• Task requirements:
Return exactly these lines and no others: the one containing "The width and height of the screenshot is (733, 695)." and all that follow it to the end of the listing below.

• Extracted records:
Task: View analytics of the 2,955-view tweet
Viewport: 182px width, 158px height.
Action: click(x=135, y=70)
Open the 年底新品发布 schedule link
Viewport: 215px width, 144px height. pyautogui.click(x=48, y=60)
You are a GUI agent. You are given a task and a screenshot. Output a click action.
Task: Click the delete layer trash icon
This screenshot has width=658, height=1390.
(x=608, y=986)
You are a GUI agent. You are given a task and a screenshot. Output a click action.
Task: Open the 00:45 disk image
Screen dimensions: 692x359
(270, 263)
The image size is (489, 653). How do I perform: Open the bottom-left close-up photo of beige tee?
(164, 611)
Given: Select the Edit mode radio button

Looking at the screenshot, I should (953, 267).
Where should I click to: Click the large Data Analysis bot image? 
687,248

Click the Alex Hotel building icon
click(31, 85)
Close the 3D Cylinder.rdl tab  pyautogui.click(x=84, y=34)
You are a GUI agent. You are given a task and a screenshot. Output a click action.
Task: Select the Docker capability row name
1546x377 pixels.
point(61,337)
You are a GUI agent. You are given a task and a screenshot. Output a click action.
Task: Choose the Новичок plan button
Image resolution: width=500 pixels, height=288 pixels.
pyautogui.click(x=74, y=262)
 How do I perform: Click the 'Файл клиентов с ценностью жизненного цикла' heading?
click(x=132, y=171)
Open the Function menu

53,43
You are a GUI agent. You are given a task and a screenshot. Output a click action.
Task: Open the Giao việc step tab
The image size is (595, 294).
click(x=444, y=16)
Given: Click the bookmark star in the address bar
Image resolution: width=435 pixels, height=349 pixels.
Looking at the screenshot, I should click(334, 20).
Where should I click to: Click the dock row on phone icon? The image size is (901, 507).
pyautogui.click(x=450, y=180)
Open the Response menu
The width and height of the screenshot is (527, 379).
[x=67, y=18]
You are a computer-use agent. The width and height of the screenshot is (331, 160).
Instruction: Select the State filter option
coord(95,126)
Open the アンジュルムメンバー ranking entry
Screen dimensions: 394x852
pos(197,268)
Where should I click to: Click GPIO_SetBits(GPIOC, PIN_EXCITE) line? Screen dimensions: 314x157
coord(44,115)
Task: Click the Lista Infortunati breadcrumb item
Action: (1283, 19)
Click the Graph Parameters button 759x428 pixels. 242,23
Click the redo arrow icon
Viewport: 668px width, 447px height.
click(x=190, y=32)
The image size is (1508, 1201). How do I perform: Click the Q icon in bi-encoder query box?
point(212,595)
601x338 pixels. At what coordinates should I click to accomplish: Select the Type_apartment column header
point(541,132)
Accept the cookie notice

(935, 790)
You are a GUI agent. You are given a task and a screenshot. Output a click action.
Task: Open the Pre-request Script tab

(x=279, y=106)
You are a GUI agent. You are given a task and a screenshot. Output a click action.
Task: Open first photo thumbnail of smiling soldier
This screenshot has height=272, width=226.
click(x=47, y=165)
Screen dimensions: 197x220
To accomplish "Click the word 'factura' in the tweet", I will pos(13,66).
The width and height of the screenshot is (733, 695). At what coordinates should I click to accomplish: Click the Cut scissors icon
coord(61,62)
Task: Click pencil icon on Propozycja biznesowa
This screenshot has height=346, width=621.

• Answer section:
The width and height of the screenshot is (733, 695). At what coordinates should I click to accomplish: Click the Cut scissors icon
coord(61,62)
Task: Click pencil icon on Propozycja biznesowa
This screenshot has height=346, width=621.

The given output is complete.